Merchants of death for peace?
In May 1921 the semi-official military veterans’ organisation British Legion was formed.  The Legion declared — as it had to — that it was non-political, politics being associated with nasty squabbling over sectional interests at the cost of humane rescue work. It is not surprising, though, that they saw no inconsistency in adopting distinctly political attitudes — their patriotism, their servile royalism (they have always been unable to refer to any aristocrat without stringing out the full title and when mentioning royalty they never miss a Royal Highness or a Majesty), their assumption that capitalism is basically a decent society with just one or two problems which any well-intentioned person can sort out.

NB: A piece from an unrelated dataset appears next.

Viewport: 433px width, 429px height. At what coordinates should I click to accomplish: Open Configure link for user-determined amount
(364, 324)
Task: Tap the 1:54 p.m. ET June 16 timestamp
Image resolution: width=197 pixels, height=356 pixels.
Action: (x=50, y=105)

In the General Strike the Legion advised its members " ... to come forward once more and offer their services in any way that may be needed by the authorities." This caused something of a row, since many of the strikers were ex-servicemen who had been driven into it by desperation at the conditions they had faced when they came back from the war.

"Non-political" attitudes were also evident when the Legion sent a delegation to Germany in 1935. They saw the concentration camp at Dachau, where the Nazis were holding their political prisoners, and then they had a "quiet family supper" with Gestapo chief Himmler who was, they thought, " unassuming man anxious to do his best for his country."

Those who buy a poppy are helping the workers to deaden their senses to the facts. War is not to be remembered with pride; it is to be feared and hated. Capitalism kills workers in their millions, then lays them out in regimented cemeteries, raises huge monuments to tell us they are dead. And all this to protect the position of the ruling class, to keep in being the very society which ensures the next bloodbath.

The white poppy was launched in 1926 by the Co-operative Womens Guild and the No More War Union, to commemorate all victims of all wars, as an alternative to the red poppy, issued by the British Legion to commemorate only British military personnel.

Is the white poppy, a pacifist symbol, really for socialists, though?  We are in favour of the right of the exploited to use violence if there is no other way, aren’t we?

Who told the writer "Socialists won't fight because they are cowards."

Not that we fear to die, for why should we,
Who face a living death from day to day.
Fear what we know "eternal rest" to be
A speedy end rather than slow decay?
No, what we fear is that we should be brought
To suffer wounds, disease and lingering pain
In aiding those of brute-like cunning wrought,
Who maim the body, crush and starve the brain.
Maybe the time is nearer than we know
When we the disinherited, the spurned,
Shall face our masters in the last great fight.
Shall wade through waste and desolating woe
Toward the splendour of a death well earned
If only life be won in death's despite.